画面に出てきた瞬間からもう不吉な感じが漂ってしまう辺り、さすがの風格なんですが、その後の振る舞いが素晴らしい。原作のミッチは割と「嫌な奴」臭もほのかに漂っていて、そこがいいスパイスにもなっているんですが、映画版のミッチはその辺が薄められていて、実に男気に溢れたおいしい役どころで、それをショーン・ビーンが非常に適切に演じています。惚れる。

他にもところどころ原作から変わっているところがあって、そのひとつひとつに実に注意深い考慮を感じるんですが、やはり一番大きいのはエンディングでしょう。原作はワトニーの救出に成功したところで割とスパッと終わっていて、それはそれで実に見事なんですが、映画版は完全に新規追加された部分で幕が引かれています。
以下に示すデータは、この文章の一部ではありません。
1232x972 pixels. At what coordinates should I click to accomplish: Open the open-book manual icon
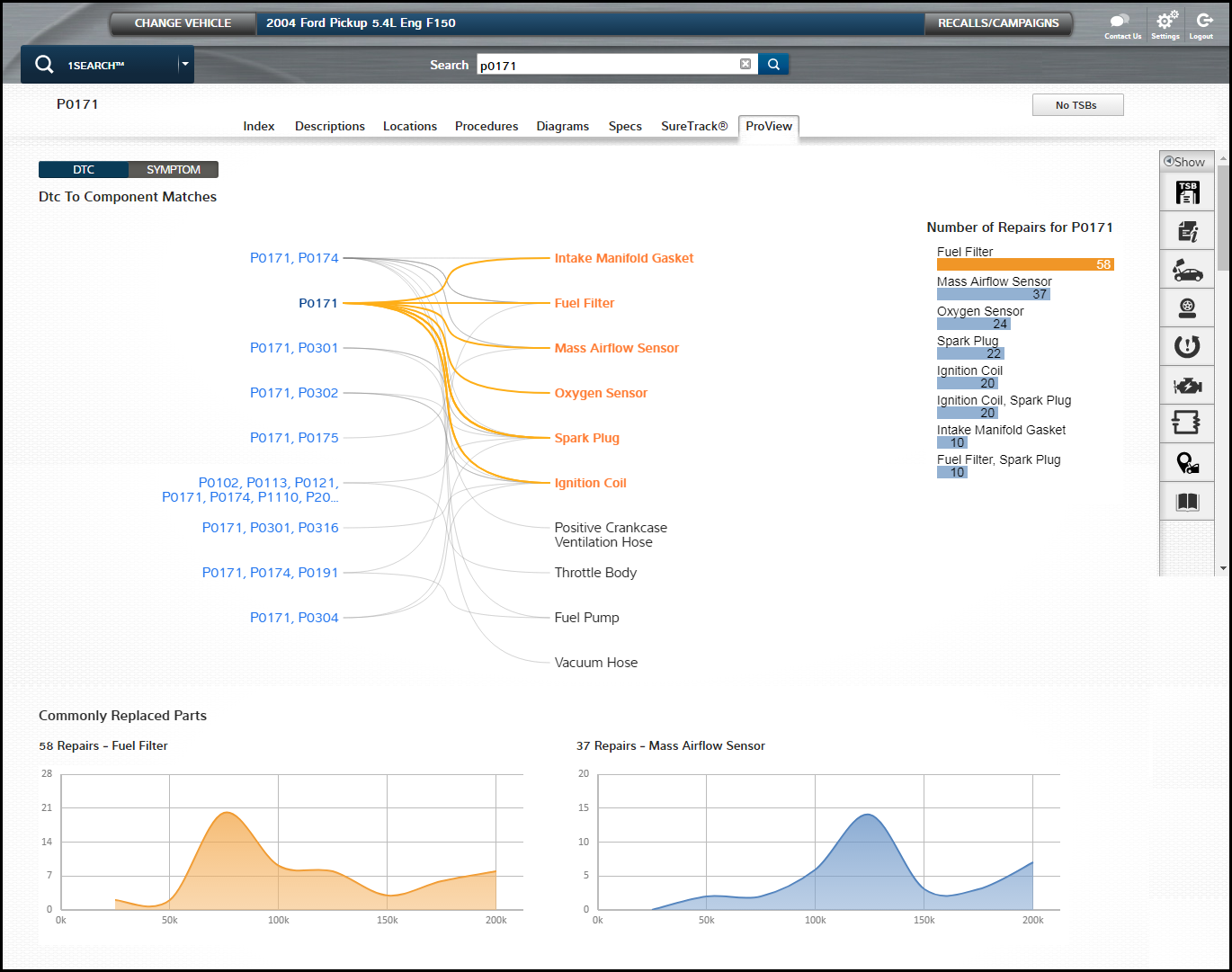click(1187, 502)
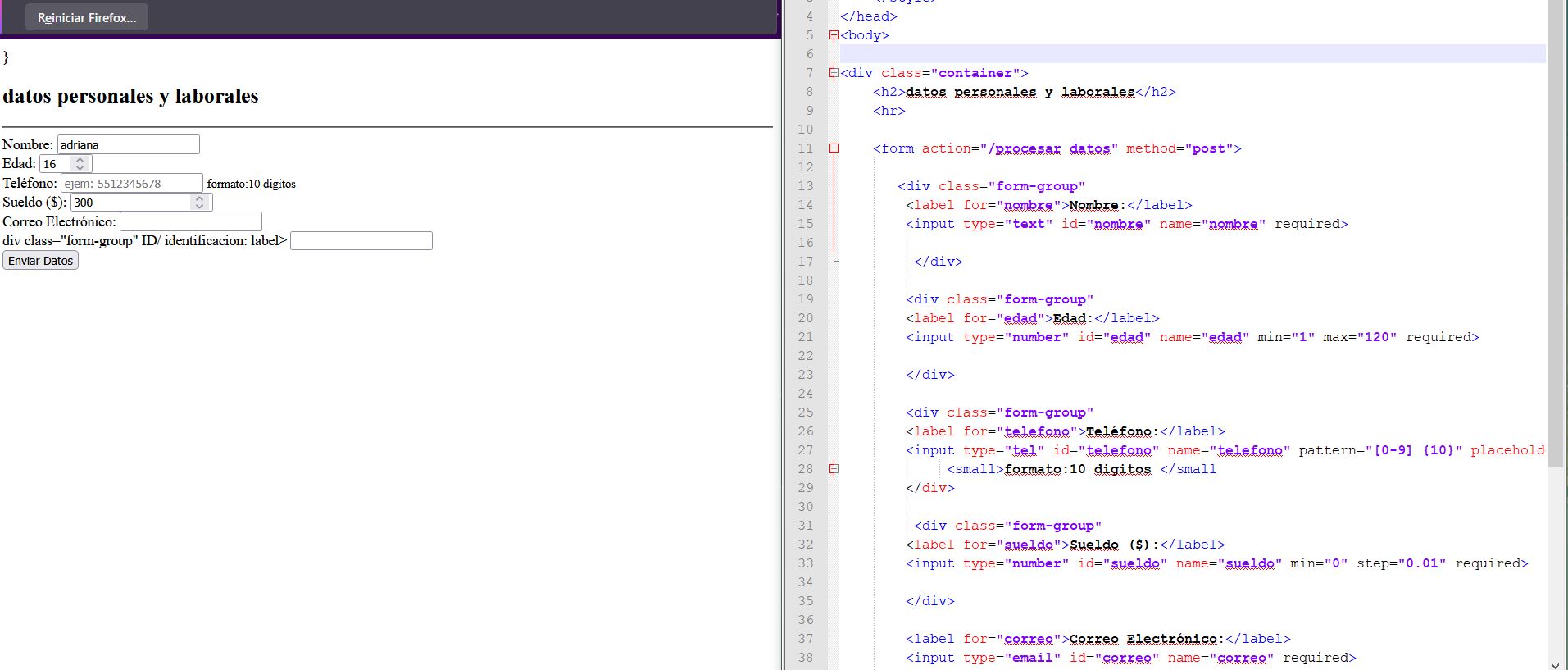This screenshot has width=1568, height=670.
Task: Click the editor scroll down arrow
Action: point(1555,663)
これが実に清々しいというか。

原作は「なぜマーク・ワトニーは救われえたか」という問いを提示し、それに対するワトニー本人の「答え」で終わっていて、それは人間という生き物とその社会の「善性」に関わる大きなモチーフなんですが、映画版はそれはそれで踏まえつつ、「そして次にまた一歩進む」という不撓不屈の魂の連なりという、もう一つの価値を付け足してくるんですね。一歩間違えば大惨事であっただろうアレス3ミッションを越えて、アレス5ミッションが始まり、さらにその先の未来で宇宙に挑んでいくべき若い宇宙飛行士候補生たちへ、ワトニーの経験とスピリットが受け継がれていく、というこの追加部分によって、この映画が、ウィアーの原作を踏まえて、そこからさらに「ドリュー・ゴダード及びリドリー・スコットが自分のものとしてしっかり仕上げた作品」に持ち上げられていると感じます。なんとも清々しい終わり方でした。アカデミー脚色賞にノミネートされているのも非常に深く頷ける感じです。

個人的には原作も非常に気に入っていて、実際、畳み掛けるような苦難の連続とそれに対する取り組み、解決、そしてまた困難、という息をつかせぬ展開については、その描写と科学的考証の濃密さと「連打数」によって、むしろ映画より原作の方がよほど心拍数に応える感じだったり、あれこれ薄めに削られているワトニーをはじめとする主要キャラクターの性格や精神性は原作版ではさらに豊かに描かれていたりします。しかしながら、原作からの映画化作品としてはお手本とも言うべき高みに到達し、しっかり映画として完成している本作品もまた、決してそれに劣らない優れた作品であって、これはもう実に甲乙つけがたいというか、もう両方繰り返し何度も観たり読んだりするしかないだろう、という感じですね。MX4Dもあるし。

やっぱり宇宙飛行士ものは鉄板だなぁ。

[movie] クリムゾン・ピーク

CrimsonPeak 1/8に『ブリッジ・オブ・スパイ』、『イット・フォローズ』と同日公開されたギレルモ・デル・トロ監督、トム・ヒドルストン主演の、ゴシック・ホラーというかゴシック・ロマンスというか、トム・ヒドルストン映画です(いい意味で)。以下、今回はちょっと踏み込んで書いていますのでネタバレ注意です。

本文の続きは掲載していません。